Exercise description:
The whole listing, please: repeat it exactly, with the pictures left out.

Material for the task:
==============================

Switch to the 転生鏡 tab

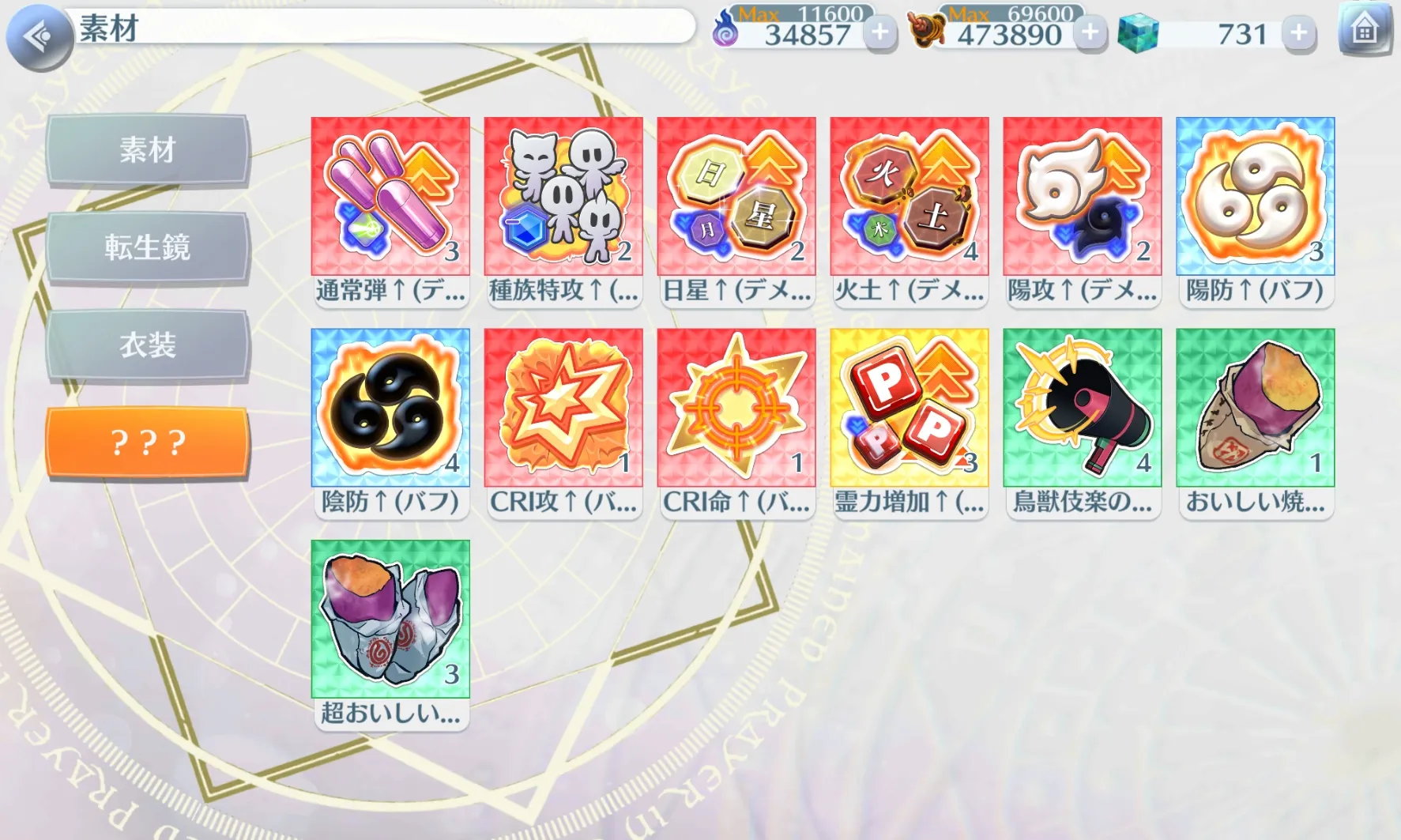pos(148,247)
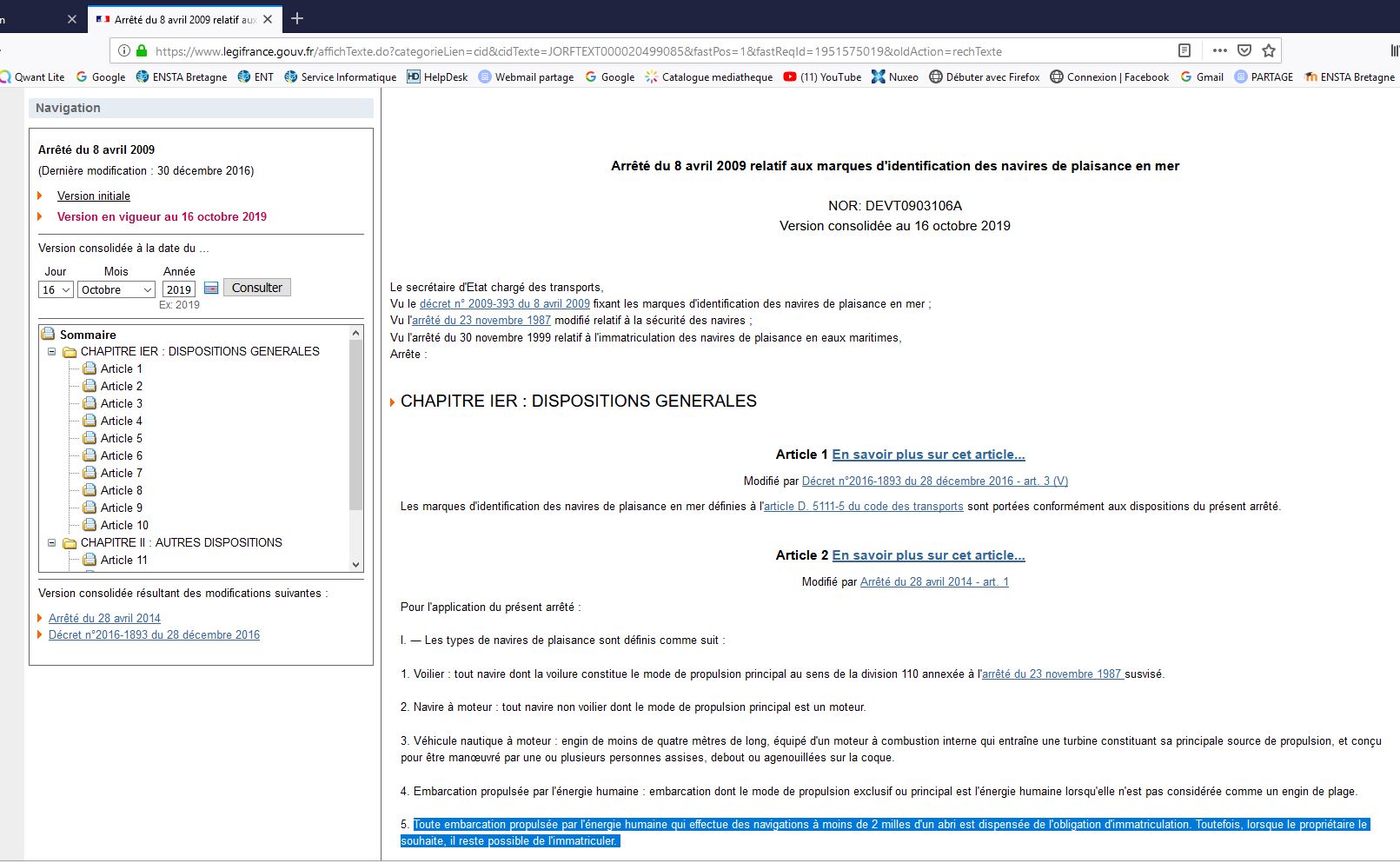1400x863 pixels.
Task: Click the Pocket save icon
Action: 1244,50
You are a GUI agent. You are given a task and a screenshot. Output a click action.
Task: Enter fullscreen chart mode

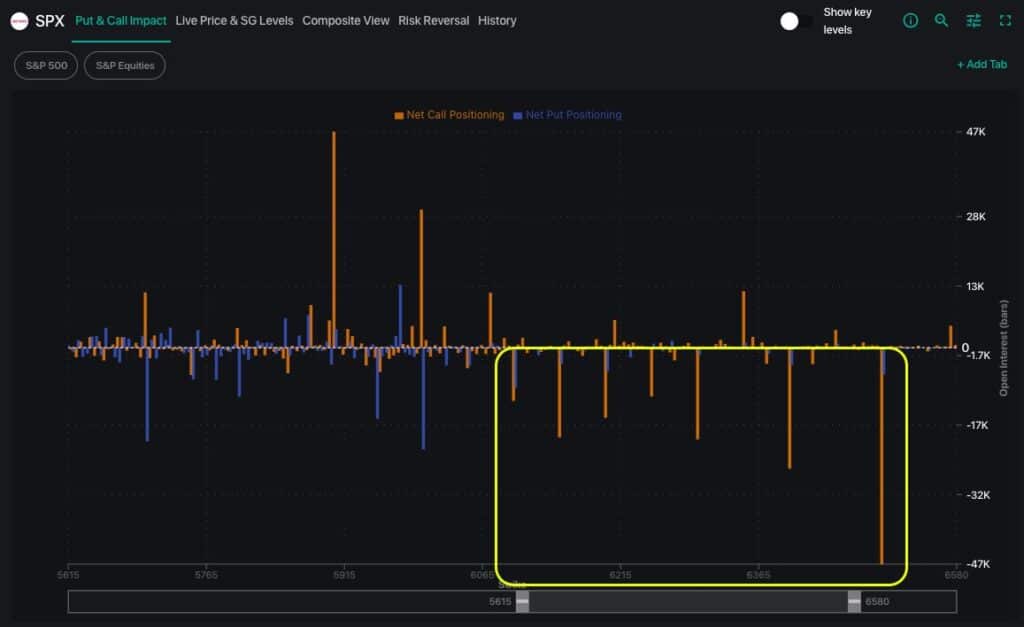point(1005,21)
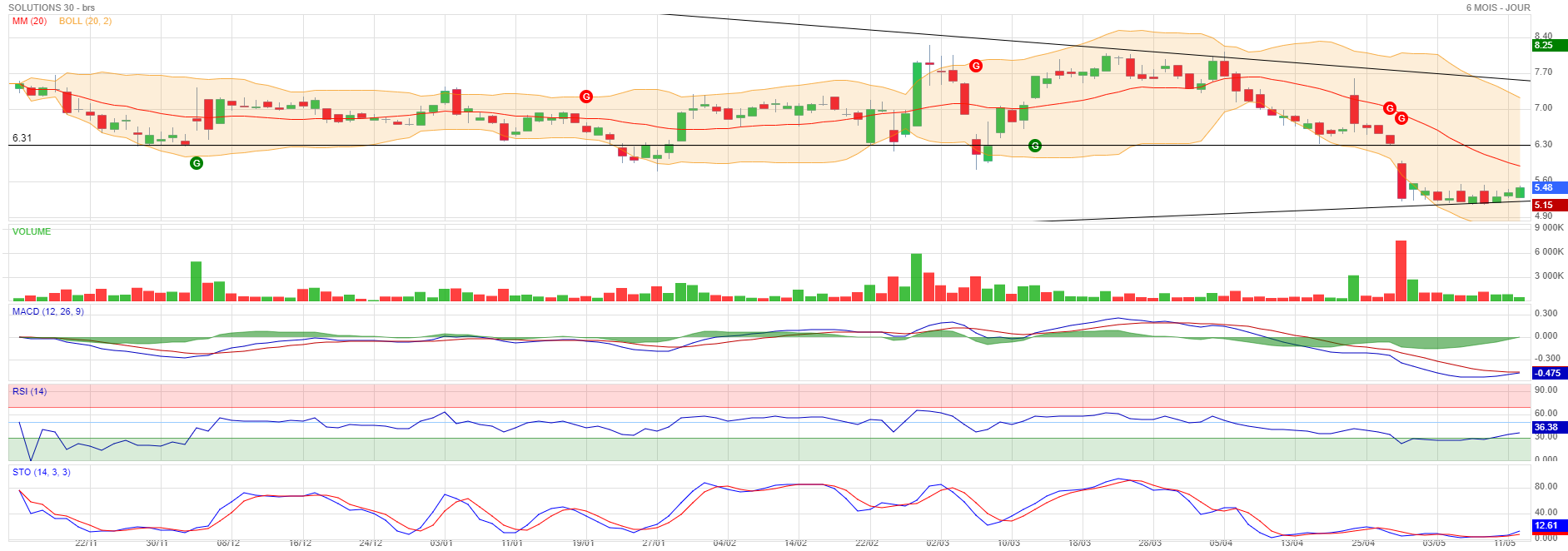Image resolution: width=1568 pixels, height=551 pixels.
Task: Click the red 5.15 price level tag
Action: pos(1550,205)
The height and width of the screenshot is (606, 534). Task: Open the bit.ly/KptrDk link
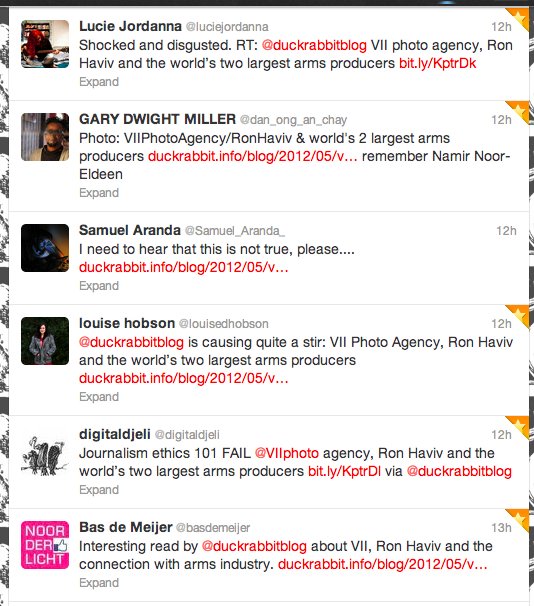click(438, 63)
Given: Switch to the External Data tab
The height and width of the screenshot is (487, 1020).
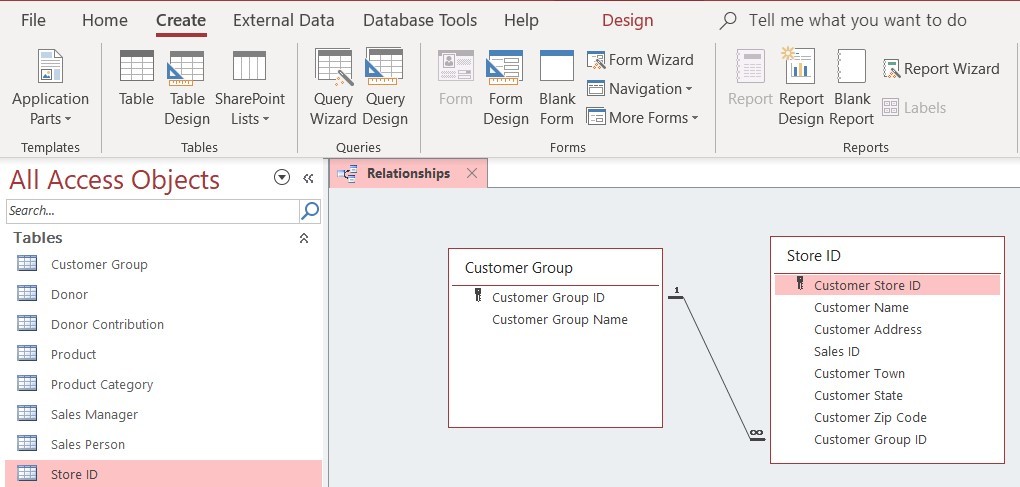Looking at the screenshot, I should click(x=284, y=20).
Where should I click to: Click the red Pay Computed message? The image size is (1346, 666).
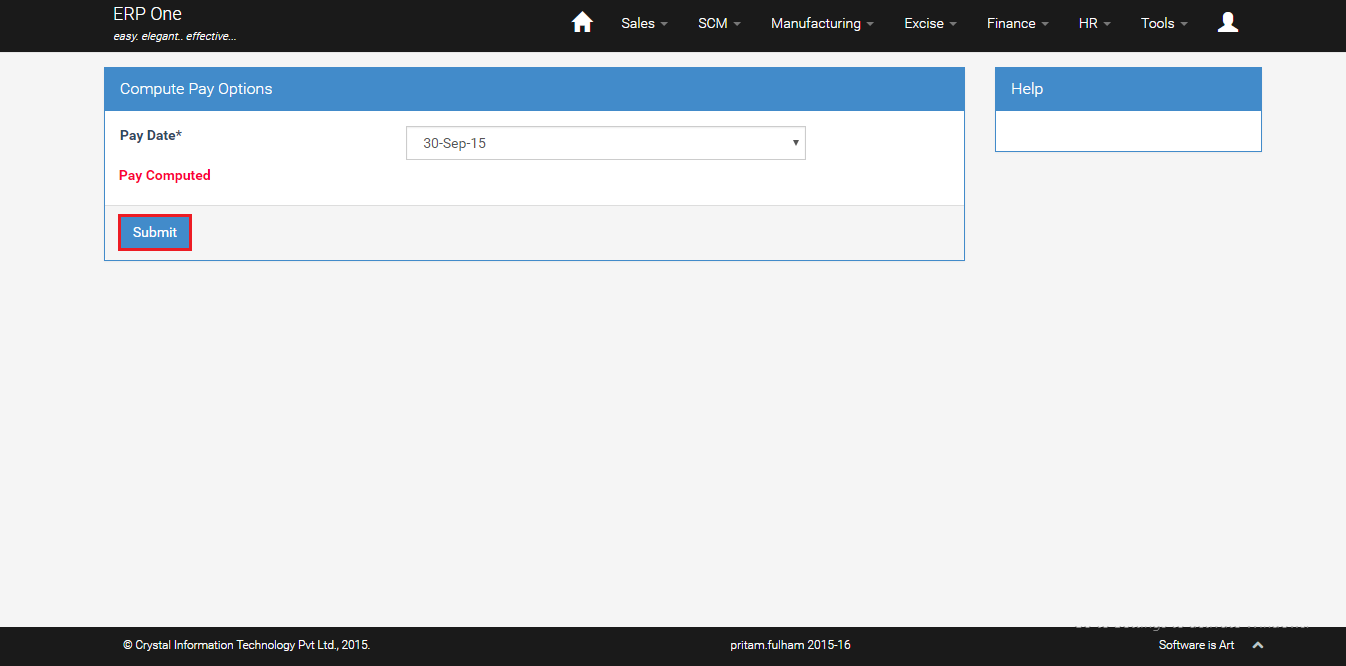coord(165,175)
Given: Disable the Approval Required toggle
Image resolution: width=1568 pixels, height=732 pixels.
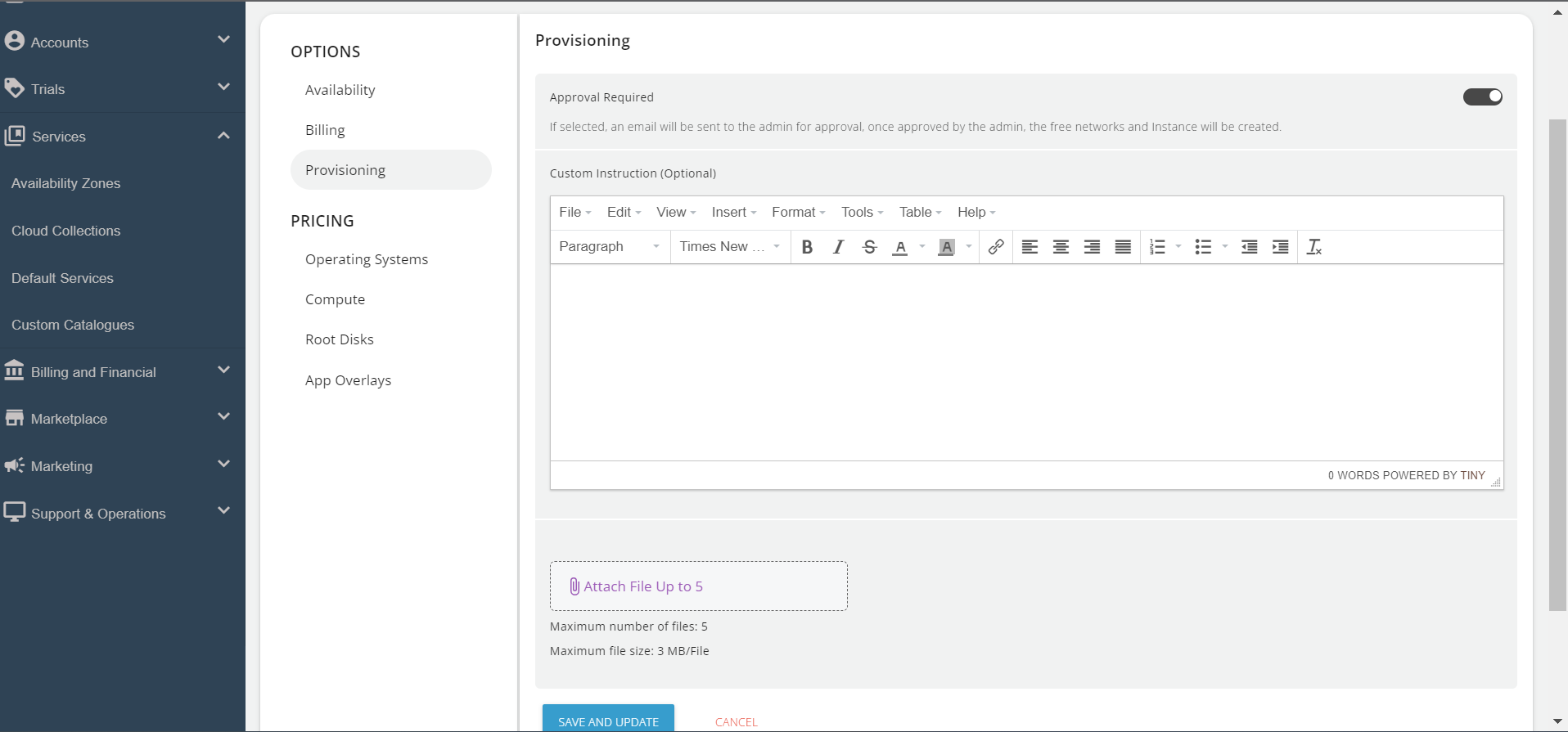Looking at the screenshot, I should pyautogui.click(x=1482, y=97).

==============================

Exercise output:
Switch to the 転生鏡 tab

pos(148,247)
1400x863 pixels.
Task: Click the Pocket save icon
Action: 1244,50
You are a GUI agent. You are given a task and a screenshot. Output a click action.
Task: Enter fullscreen chart mode

point(1005,21)
Image resolution: width=1568 pixels, height=551 pixels.
Task: Click the red 5.15 price level tag
Action: pos(1550,205)
The height and width of the screenshot is (606, 534). Task: Open the bit.ly/KptrDk link
click(438, 63)
Given: Switch to the External Data tab
The height and width of the screenshot is (487, 1020).
Looking at the screenshot, I should click(x=284, y=20).
Where should I click to: Click the red Pay Computed message? The image size is (1346, 666).
coord(165,175)
Given: Disable the Approval Required toggle
Image resolution: width=1568 pixels, height=732 pixels.
Looking at the screenshot, I should pyautogui.click(x=1482, y=97).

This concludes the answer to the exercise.